## The problem
From the listing below, extract each line that contains the string "Task", treating uppercase and lowercase letters as different.

──────── Extracted entries ────────

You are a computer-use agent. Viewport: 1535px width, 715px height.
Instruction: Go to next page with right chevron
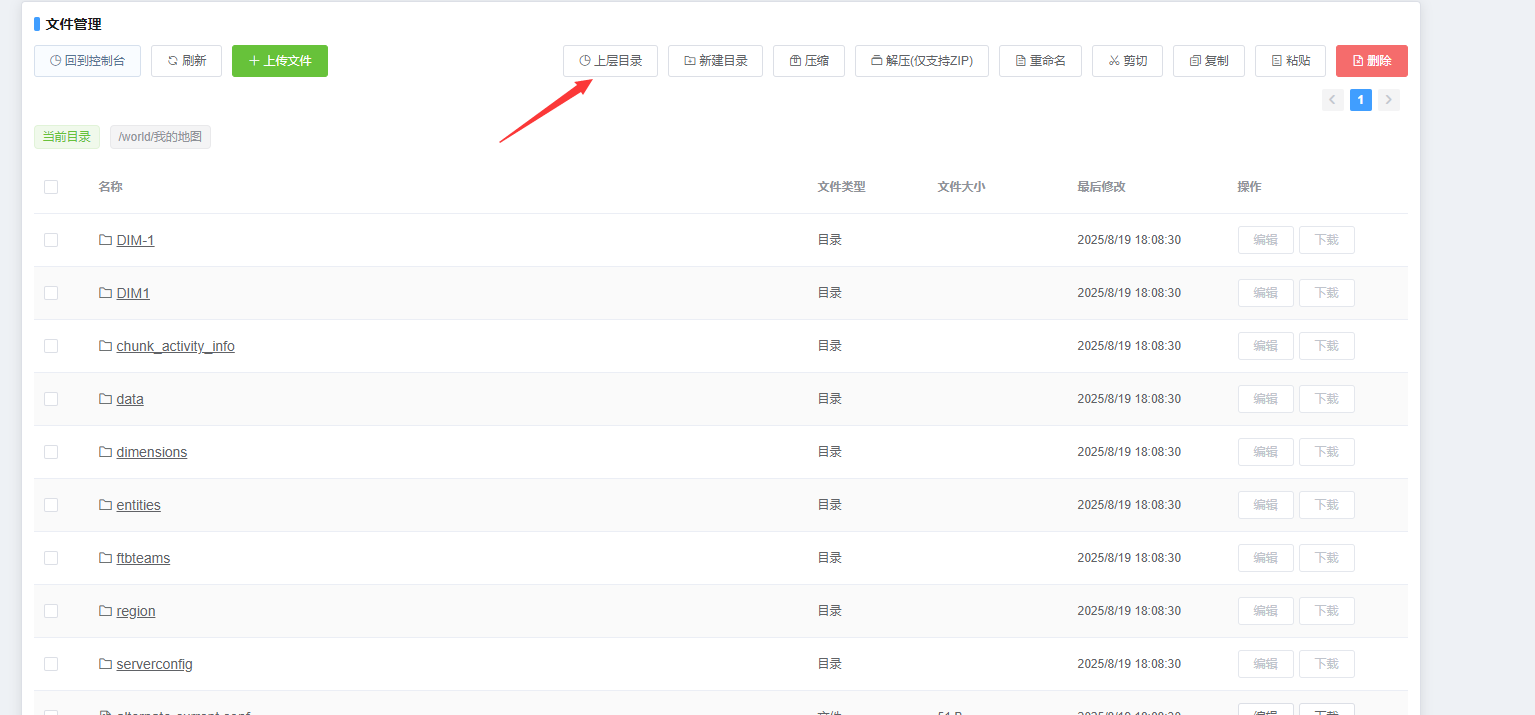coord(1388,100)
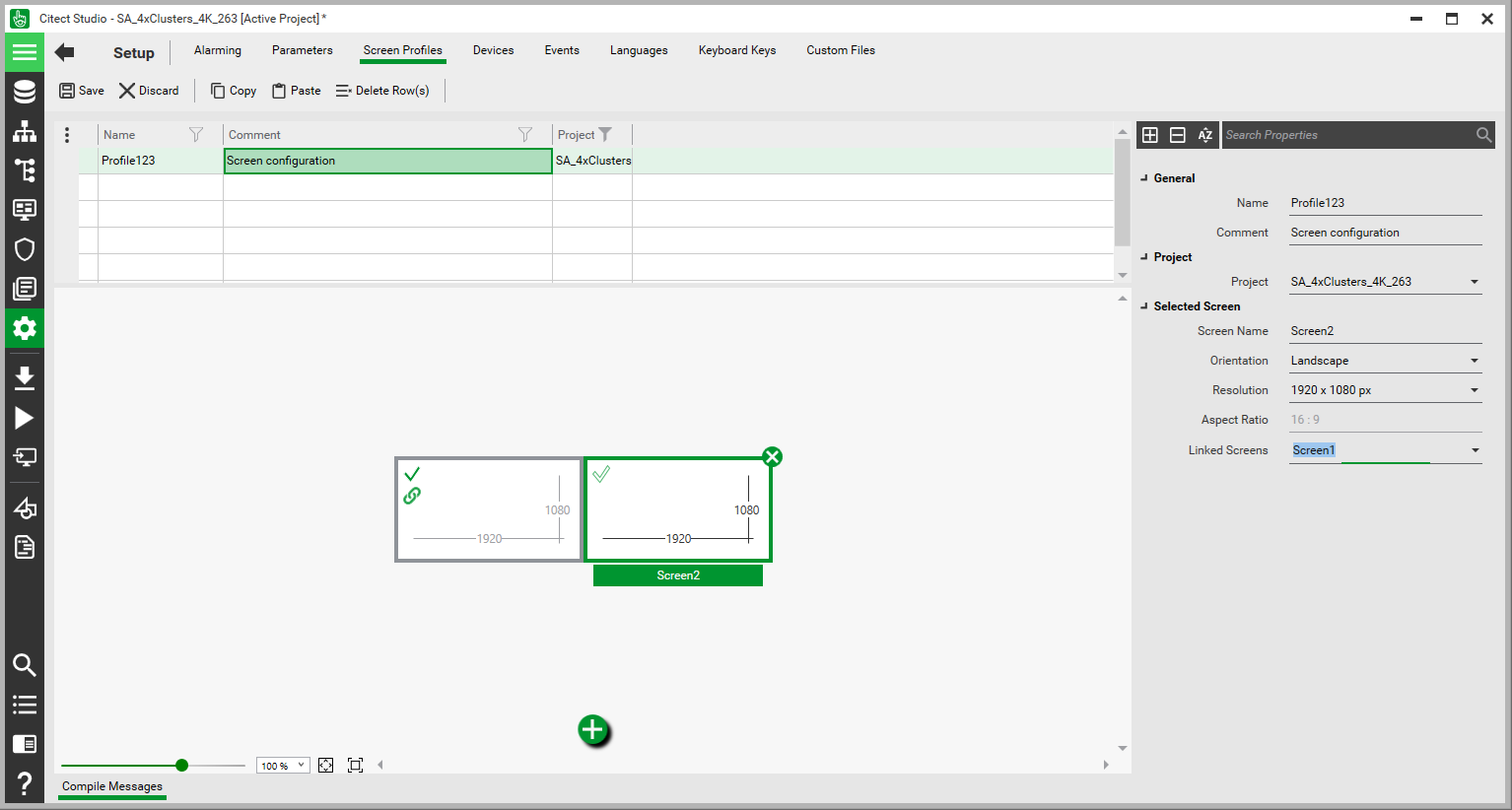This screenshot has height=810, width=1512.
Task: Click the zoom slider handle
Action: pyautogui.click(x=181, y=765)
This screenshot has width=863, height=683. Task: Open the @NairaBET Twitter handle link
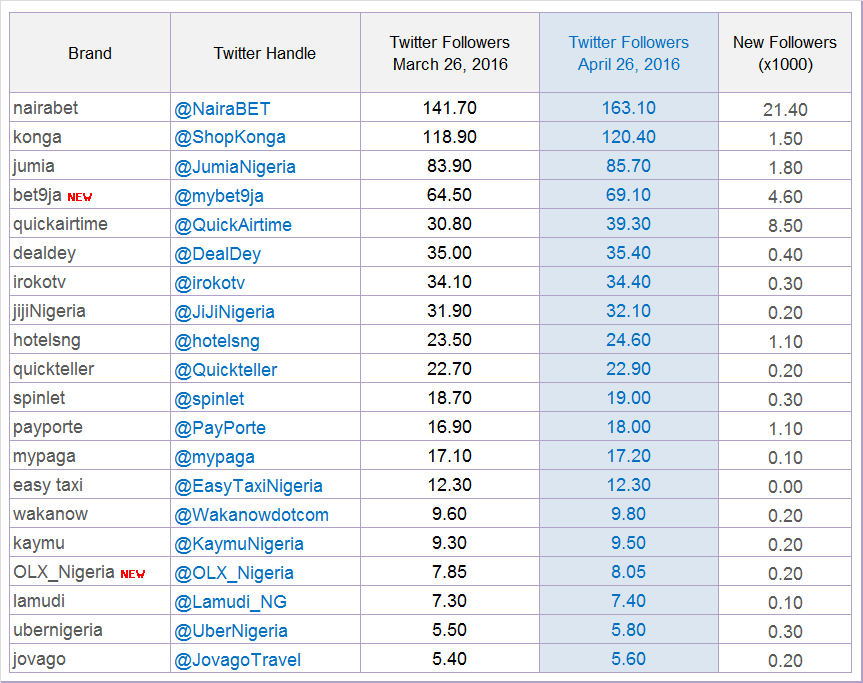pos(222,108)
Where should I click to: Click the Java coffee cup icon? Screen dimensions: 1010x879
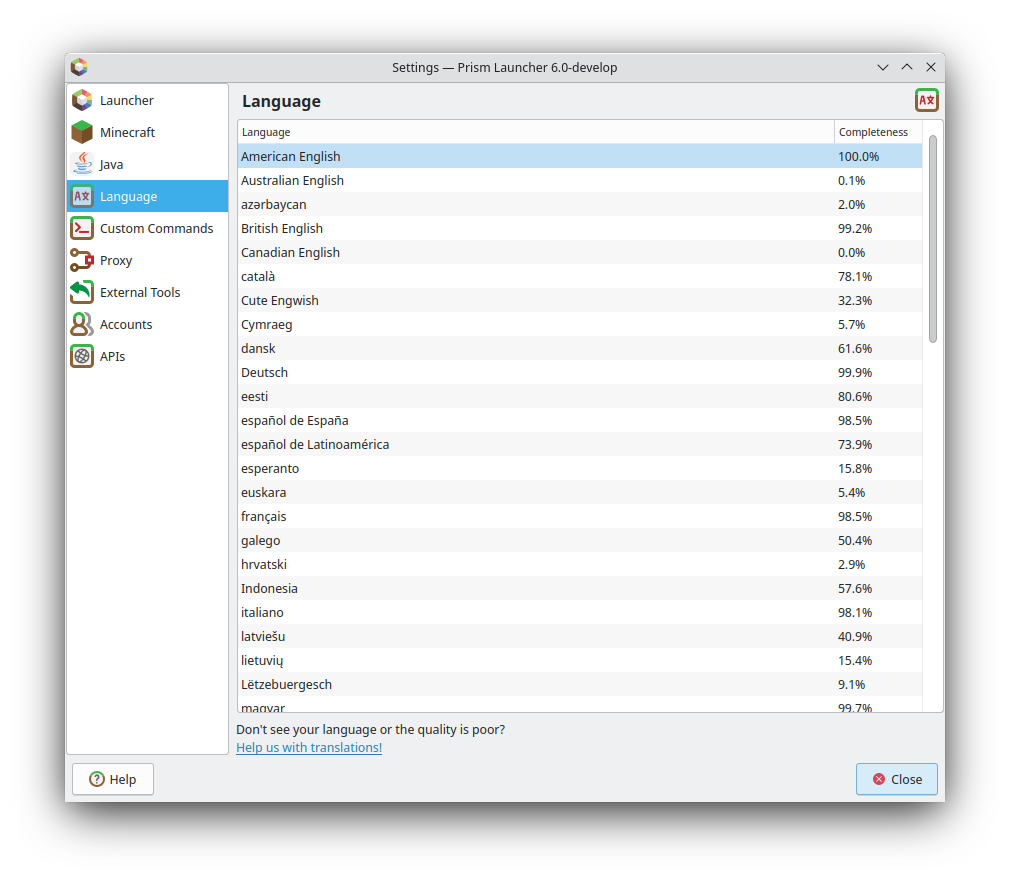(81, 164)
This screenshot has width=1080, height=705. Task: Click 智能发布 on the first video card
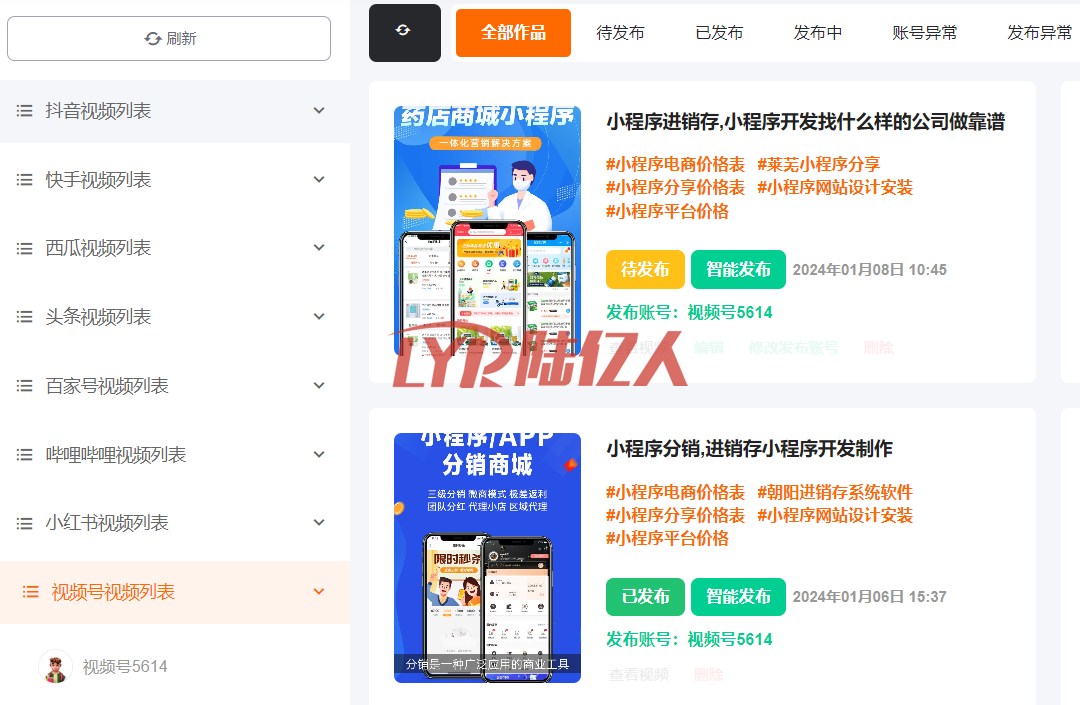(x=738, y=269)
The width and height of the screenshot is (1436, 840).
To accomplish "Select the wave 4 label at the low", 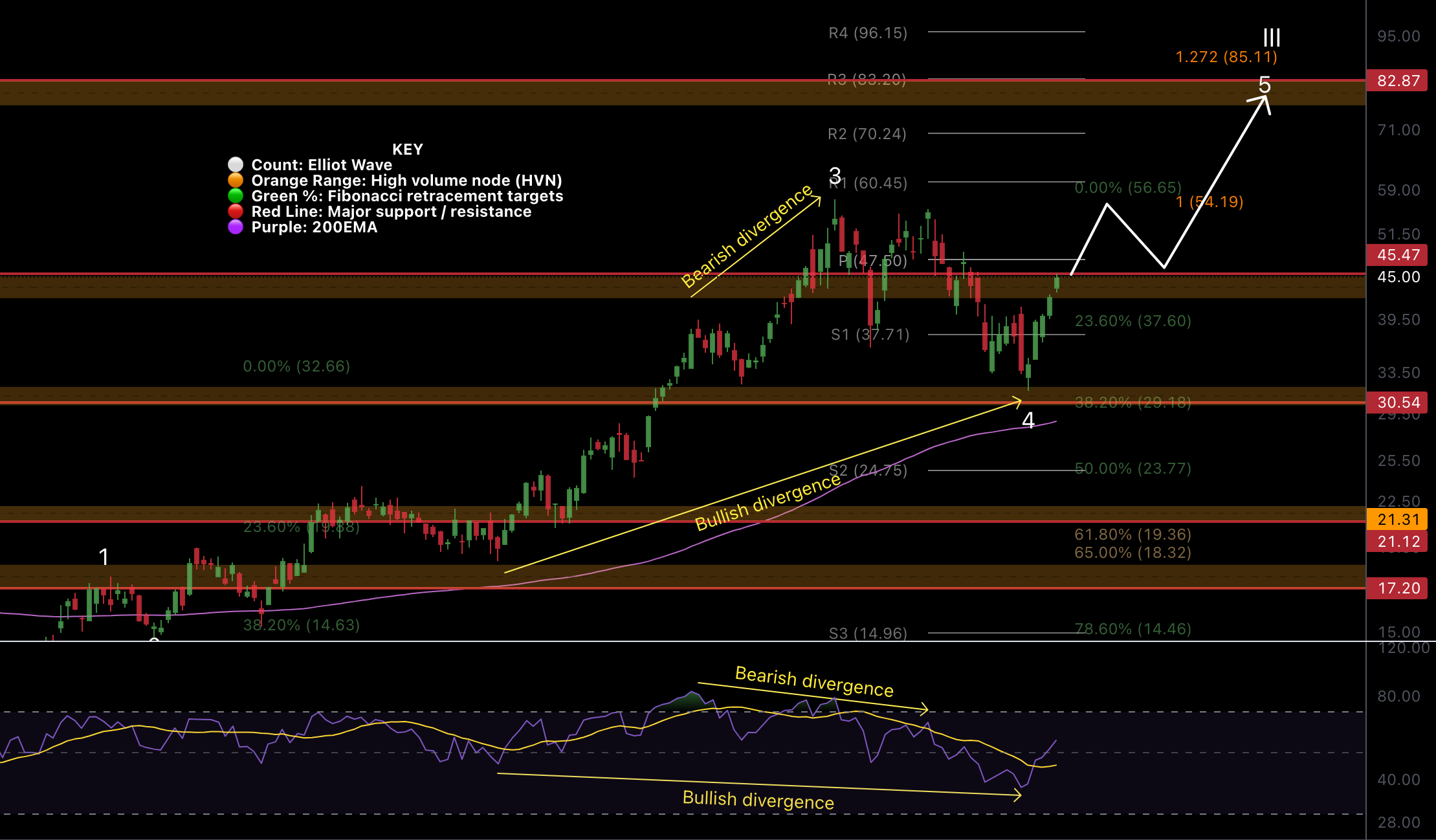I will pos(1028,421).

────────

## Written solution
Task: Click the zoom slider handle
This screenshot has width=863, height=683. Task: Open the @NairaBET Twitter handle link
This screenshot has width=1080, height=705. Task: Click 智能发布 on the first video card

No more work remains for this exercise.